We Don't 'Pay' for Tax cuts, Mr. President, We Pay for Spending

Is there a “fairness” factory out there somewhere producing jobs?

If not, many questions remain about Barack Obama’s obsession with ending Bush-era tax cuts. Namely, how it would do anything to help

propel economic growth? (It won’t.)

Let’s concede for the sake of argument that Federal tax receipts wouldn't plummet after the institution of the tax hike on those hiring. How does a proposed tax hike with a negligible impact on the deficit or $15 trillion debt, one that offers absolutely nothing to the private sector -- unless the president is revving up his autopen to cut everyone checks -- going to help job creation?

Do you remember when the Bush tax cuts only benefited the rich? This point was repeated ad infinitum for years by nearly every Democrat in nearly every interview and Sunday political talk show. I can’t remember a single Democrat candidate arguing that "The Bush tax cuts for the wealthiest Americans" were in any way beneficial for the middle class. Yet Monday, the president ran around claiming he’s generously extending part of something that for years we were told didn't really exist.

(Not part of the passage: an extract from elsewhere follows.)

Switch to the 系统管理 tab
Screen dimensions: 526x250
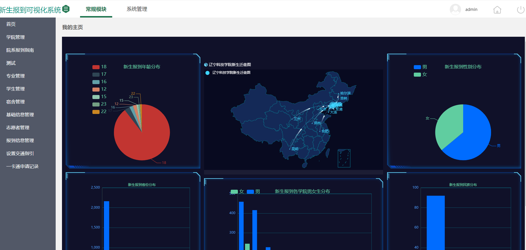[137, 9]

In July of 2007,  Senator Barack Obama stated that, "The Bush tax cuts— people didn't need them, and they weren't even asking for them, and they ought to be relaxed so we can pay for universal health care and other initiatives." If the Bush tax cuts were useless to the middle class, what is Obama really offering them?

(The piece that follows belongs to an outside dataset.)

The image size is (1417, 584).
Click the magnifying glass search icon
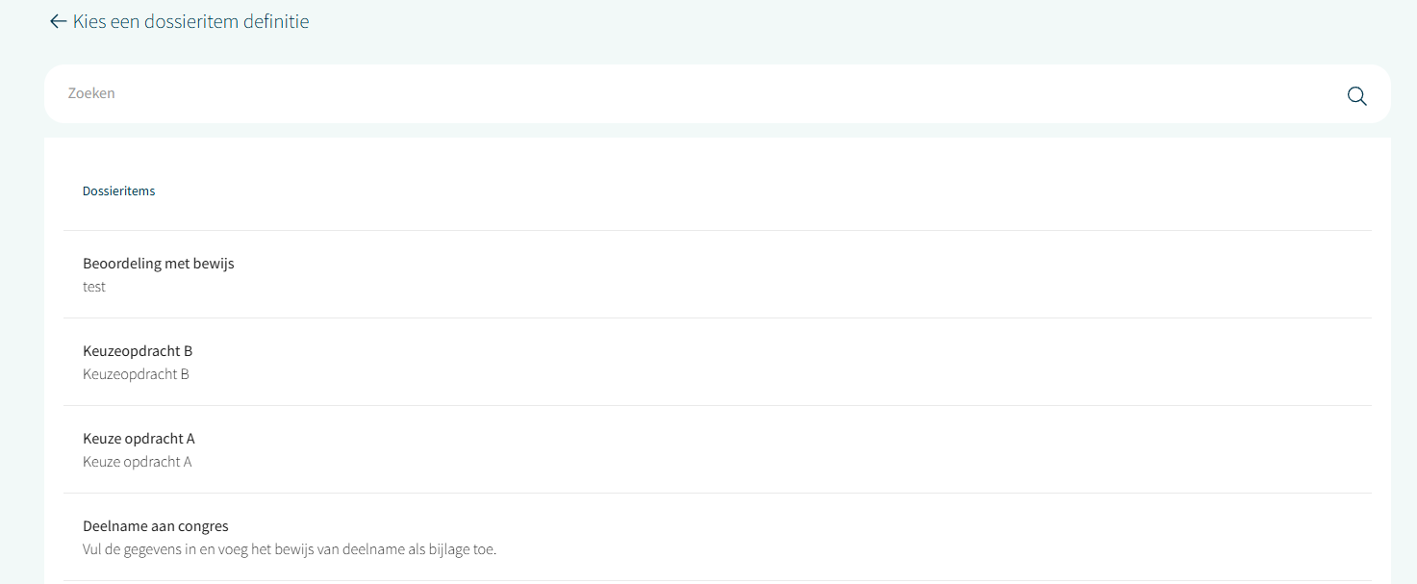[1356, 95]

Then there are the twisted semantics of this debate.

Obama says the country can't afford the “cost” of tax cuts that were instituted about a decade ago. The word "cost" is used by nearly every news organization in this regard. We (as in the non-wealthy) supposedly "pay" for the "cost" of a new tax rate.  Now, unless the president is arguing that the baseline of government spending should encompass owning all your money and anything the IRS doesn’t take “costs” something, then only spending can really “cost” Americans.

Moreover, if the imaginary $80 billion yearly “cost” is so significant, why can’t the president match it with a mere $80 billion in real spending cuts? Who "pays" for the cost of failing to cut spending ? Rather, the president's proposed budget would add $6.4 trillion in deficits between 2013 and 2022, according to the non-partisan Congressional Budget Office.

In the end, according to the Wall Street Journal, Congress's Joint Tax Committee "estimates that in 2013 about 940,000 taxpayers will have enough business income to meet Mr. Obama's tax increase threshold. And of the roughly $1.3 trillion in net business income, about 53% will get hit with the higher tax rates."

After all, "the last thing you want to do is raise taxes in the middle of a recession because that would suck up... take more demand out of

the economy and put businesses in a further hole."